▶ [THE TASK]: Copy the cat shelter validation text below word for word, from its first line through its last.

Cat shelter business rules:

Rule: "Only adult cats (2+ years) can be adopted for premium fees"

Validation:
  - Whiskers (3 years, $200 fee) → VALID
  - Luna (1 year, $200 fee) → INVALID: Too young for premium
  - Mochi (5 years, $50 fee) → WARNING: Premium cat should cost more
  - Shadow (age unknown, $100 fee) → UNKNOWN: Can't validate

Rule: "Cats cannot be adopted twice"
  - Whiskers (status: 'adopted', adoption_date: '2024-01-15') → VALID
  - Luna (status: 'adopted', adoption_date: NULL) → INVALID: Missing date
  - Shadow (status: 'available', adoption_date: '2024-02-01') → INVALID: Wrong status

Common Pitfalls

Only Checking Format, Not Logic

-- WRONG: "Email has @ so it's valid"
SELECT *
FROM customers
WHERE email LIKE '%@%';  -- Doesn't check if domain exists!

-- RIGHT: Check business rules
SELECT *
FROM customers
WHERE email LIKE '%@%'
  AND email NOT LIKE '%@%@%'  -- No double @
  AND RIGHT(email, 4) IN ('.com', '.org', '.net', '.edu');  -- Valid TLD

Exercises

Exercise 1

Write a query to validate that each order's total_amount equals the sum of its line items.

Exercise 2

Write a query to validate that all customers with completed orders have valid customer_ids.

Exercise 3

What business rules would you validate for a subscription service?

Exercise 4

Write a query to find cats whose adoption status and fee don't match business rules.

▶ [LISTING]:

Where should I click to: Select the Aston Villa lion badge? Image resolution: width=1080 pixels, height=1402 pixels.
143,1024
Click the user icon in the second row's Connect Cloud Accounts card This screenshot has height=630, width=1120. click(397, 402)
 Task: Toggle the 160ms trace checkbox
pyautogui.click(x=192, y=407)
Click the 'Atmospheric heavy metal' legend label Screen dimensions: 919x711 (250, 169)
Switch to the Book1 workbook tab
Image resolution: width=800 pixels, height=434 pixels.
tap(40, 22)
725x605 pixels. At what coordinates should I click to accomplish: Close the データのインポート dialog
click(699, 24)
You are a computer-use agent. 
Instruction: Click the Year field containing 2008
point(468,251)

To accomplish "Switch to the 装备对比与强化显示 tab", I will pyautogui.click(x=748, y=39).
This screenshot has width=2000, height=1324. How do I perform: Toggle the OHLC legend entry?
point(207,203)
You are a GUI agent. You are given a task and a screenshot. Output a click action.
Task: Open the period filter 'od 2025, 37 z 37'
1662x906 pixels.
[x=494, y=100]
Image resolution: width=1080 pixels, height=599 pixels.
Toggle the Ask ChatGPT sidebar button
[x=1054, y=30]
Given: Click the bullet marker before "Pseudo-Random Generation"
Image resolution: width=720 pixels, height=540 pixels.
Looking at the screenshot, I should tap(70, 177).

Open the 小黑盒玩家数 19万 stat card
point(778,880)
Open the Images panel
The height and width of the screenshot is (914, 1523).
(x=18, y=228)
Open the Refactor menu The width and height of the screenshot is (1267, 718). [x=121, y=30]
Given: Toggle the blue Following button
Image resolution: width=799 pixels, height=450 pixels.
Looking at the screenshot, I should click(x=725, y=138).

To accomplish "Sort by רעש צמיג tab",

▶ [EXERCISE SOLUTION]:
Cat shelter business rules:

Rule: "Only adult cats (2+ years) can be adopted for premium fees"

Validation:
  - Whiskers (3 years, $200 fee) → VALID
  - Luna (1 year, $200 fee) → INVALID: Too young for premium
  - Mochi (5 years, $50 fee) → WARNING: Premium cat should cost more
  - Shadow (age unknown, $100 fee) → UNKNOWN: Can't validate

Rule: "Cats cannot be adopted twice"
  - Whiskers (status: 'adopted', adoption_date: '2024-01-15') → VALID
  - Luna (status: 'adopted', adoption_date: NULL) → INVALID: Missing date
  - Shadow (status: 'available', adoption_date: '2024-02-01') → INVALID: Wrong status

Common Pitfalls

Only Checking Format, Not Logic

-- WRONG: "Email has @ so it's valid"
SELECT *
FROM customers
WHERE email LIKE '%@%';  -- Doesn't check if domain exists!

-- RIGHT: Check business rules
SELECT *
FROM customers
WHERE email LIKE '%@%'
  AND email NOT LIKE '%@%@%'  -- No double @
  AND RIGHT(email, 4) IN ('.com', '.org', '.net', '.edu');  -- Valid TLD

Exercises

Exercise 1

Write a query to validate that each order's total_amount equals the sum of its line items.

Exercise 2

Write a query to validate that all customers with completed orders have valid customer_ids.

Exercise 3

What business rules would you validate for a subscription service?

Exercise 4

Write a query to find cats whose adoption status and fee don't match business rules.